Let $f:X\rightarrow Y$ be a function from one set $X$ to another set $Y$, let $S$ be a subset of $X$, and let $U$ be a subset of $Y$. What, in general, can one say about $f^{-1}(f(S))$ and $S$? What about $f(f^{-1}(U))$ and $U$?
MY ATTEMPT (EDIT)
One can say that $S\subseteq f^{-1}(f(S))$. Indeed, let us take $s\in S$. Then $f(s)\in f(S)$. Consequently, $s\in f^{-1}(f(S))$, since we have \begin{align*} x\in f^{-1}(f(S)) \Longleftrightarrow f(x) \in f(S) \end{align*}
However the inclusion $S\supseteq f^{-1}(f(S))$ is false in general. Let us consider, for instance, that $f:\{0,1\}\rightarrow\{0\}$ is given by $f(0) = f(1) = 0$. If we choose $S = \{0\}$, one has that $f(S) = \{0\}$. Consequently, $f^{-1}(f(S)) = \{0,1\}$, which is different from $S$.

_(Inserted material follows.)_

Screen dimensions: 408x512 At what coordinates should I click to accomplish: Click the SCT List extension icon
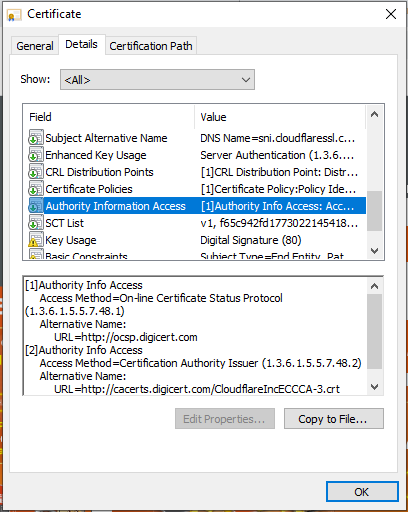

On the other hand, one has that $U\supseteq f(f^{-1}(U))$. Indeed, if $u\in f(f^{-1}(U))$, then one may claim \begin{align*} u\in f(f^{-1}(U)) & \Longrightarrow u = f(x)\,\,\text{for some}\,\,x\in f^{-1}(U)\\\\ & \Longrightarrow (\exists x)(u = f(x))\wedge(f(x)\in U) \Longrightarrow u\in U \end{align*}
However the inclusion $U\subseteq f(f^{-1}(U))$ is not true in general. Consider, for instance, the function $f:\{0\}\rightarrow\{0,1\}$ such that $f(0) = 0$. Consequently, for $U = \{0,1\}$, one has that $f^{-1}(U) = \{0\}$ and, consequently, $f(f^{-1}(U)) = \{0\}$, which is different from $U$.
The correct inclusions are $S \subseteq f^{-1}(f(S))$ (the unit, if you think of the direct and inverse image as adjoint functors) and $f(f^{-1}(U)) \subseteq U$ (the counit, again if you think of the direct and inverse image as adjoint functors). The former will be an equality if $f$ is injective, while the latter will be an equality if $f$ is surjective, or more generally, if $U \subseteq f(X)$.